● Exercise aim
Report every line below that holds the word "search".

● Input records
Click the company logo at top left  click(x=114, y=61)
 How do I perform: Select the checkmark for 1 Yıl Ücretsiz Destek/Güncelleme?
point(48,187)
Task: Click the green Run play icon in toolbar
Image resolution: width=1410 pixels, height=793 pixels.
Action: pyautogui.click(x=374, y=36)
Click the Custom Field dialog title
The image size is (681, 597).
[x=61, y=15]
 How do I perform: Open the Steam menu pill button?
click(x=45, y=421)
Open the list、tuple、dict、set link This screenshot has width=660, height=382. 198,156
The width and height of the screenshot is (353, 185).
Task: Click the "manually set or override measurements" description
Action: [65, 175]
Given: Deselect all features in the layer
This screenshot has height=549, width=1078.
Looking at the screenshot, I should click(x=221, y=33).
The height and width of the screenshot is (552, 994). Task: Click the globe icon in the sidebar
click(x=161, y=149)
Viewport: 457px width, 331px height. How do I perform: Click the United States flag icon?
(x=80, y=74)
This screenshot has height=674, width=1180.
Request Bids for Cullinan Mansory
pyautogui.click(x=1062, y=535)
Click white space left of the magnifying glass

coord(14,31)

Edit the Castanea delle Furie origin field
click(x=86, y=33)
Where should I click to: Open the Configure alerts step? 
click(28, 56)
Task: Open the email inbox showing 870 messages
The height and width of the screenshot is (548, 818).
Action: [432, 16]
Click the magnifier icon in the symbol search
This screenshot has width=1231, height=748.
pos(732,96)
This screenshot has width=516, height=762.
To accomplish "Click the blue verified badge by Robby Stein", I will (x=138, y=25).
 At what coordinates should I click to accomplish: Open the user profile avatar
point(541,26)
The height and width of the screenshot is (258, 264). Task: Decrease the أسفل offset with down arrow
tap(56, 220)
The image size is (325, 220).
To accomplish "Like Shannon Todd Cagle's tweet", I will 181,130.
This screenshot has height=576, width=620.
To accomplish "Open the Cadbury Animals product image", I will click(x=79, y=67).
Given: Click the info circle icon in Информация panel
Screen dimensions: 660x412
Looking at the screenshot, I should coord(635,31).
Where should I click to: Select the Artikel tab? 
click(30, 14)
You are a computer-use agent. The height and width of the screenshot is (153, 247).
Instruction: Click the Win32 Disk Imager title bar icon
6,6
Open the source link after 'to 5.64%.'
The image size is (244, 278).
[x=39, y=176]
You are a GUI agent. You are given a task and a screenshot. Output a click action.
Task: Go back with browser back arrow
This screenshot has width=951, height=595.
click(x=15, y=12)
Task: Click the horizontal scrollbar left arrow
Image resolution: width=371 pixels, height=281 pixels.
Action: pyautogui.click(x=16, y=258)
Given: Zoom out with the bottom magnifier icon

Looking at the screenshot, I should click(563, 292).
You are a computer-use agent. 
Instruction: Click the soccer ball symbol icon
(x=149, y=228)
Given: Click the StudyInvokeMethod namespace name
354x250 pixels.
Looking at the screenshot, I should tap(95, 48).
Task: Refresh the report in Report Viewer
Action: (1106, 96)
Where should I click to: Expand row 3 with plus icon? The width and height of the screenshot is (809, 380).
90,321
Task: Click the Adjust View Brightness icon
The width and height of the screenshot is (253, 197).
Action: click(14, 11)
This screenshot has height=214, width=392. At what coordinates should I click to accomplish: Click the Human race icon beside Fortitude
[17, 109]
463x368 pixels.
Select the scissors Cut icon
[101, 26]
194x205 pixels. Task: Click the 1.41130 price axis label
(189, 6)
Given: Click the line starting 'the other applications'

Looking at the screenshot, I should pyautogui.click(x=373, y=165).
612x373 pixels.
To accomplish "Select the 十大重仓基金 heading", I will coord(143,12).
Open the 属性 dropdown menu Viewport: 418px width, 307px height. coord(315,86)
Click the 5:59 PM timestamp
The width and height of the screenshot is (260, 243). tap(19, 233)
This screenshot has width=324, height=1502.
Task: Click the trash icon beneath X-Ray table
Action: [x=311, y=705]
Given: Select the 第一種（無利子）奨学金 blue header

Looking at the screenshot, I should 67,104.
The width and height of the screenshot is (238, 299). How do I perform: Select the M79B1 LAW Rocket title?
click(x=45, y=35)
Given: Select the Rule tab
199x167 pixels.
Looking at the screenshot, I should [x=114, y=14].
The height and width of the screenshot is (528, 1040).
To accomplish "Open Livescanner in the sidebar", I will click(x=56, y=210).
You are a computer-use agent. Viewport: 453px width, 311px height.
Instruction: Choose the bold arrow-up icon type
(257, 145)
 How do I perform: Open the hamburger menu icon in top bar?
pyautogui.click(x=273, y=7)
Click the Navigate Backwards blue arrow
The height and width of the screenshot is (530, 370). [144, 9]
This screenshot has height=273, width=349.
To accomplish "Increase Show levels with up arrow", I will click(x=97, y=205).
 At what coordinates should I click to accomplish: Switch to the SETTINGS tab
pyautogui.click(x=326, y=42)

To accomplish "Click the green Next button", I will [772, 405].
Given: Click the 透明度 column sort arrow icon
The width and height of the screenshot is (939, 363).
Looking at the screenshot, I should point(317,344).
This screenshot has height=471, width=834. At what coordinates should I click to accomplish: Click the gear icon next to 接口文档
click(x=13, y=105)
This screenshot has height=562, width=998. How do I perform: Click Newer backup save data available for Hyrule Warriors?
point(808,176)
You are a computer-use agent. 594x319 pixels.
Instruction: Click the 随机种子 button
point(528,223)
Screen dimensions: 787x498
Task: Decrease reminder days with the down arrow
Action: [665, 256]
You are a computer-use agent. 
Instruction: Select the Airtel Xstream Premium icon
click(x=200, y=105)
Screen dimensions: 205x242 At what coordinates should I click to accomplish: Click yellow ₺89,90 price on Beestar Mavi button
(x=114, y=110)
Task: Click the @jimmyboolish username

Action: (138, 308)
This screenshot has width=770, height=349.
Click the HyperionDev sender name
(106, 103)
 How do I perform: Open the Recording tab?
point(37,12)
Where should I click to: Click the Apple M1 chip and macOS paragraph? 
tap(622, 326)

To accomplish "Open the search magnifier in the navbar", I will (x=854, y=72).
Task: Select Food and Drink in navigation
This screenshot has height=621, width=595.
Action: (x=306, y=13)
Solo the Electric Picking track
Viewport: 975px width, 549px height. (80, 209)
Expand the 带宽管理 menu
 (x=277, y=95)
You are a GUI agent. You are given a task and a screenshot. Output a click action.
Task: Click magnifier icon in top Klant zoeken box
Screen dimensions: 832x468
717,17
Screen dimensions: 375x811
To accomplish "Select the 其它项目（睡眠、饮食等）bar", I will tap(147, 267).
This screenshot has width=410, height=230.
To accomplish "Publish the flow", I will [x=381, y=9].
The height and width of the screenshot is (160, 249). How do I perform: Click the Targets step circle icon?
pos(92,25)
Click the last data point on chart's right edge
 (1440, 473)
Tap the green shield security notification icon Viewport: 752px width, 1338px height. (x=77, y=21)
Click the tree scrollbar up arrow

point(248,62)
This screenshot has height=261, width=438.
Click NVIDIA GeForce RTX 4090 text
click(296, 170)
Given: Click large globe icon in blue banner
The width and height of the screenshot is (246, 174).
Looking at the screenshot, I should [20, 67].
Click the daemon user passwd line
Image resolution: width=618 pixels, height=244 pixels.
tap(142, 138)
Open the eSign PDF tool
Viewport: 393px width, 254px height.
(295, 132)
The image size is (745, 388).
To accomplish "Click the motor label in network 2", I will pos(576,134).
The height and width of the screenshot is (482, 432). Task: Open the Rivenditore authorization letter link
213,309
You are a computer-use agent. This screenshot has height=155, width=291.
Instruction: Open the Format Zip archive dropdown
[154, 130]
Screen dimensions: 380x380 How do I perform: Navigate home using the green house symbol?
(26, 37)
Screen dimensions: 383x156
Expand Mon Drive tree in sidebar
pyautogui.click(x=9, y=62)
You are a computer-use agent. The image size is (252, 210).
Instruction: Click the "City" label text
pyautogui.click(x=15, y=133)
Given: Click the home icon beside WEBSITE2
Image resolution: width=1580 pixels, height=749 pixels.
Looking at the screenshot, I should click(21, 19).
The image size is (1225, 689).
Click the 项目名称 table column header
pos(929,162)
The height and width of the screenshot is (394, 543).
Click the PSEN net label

● Response box
Click the magnifier icon in the symbol search
To accomplish "Open the search magnifier in the navbar", I will (x=854, y=72).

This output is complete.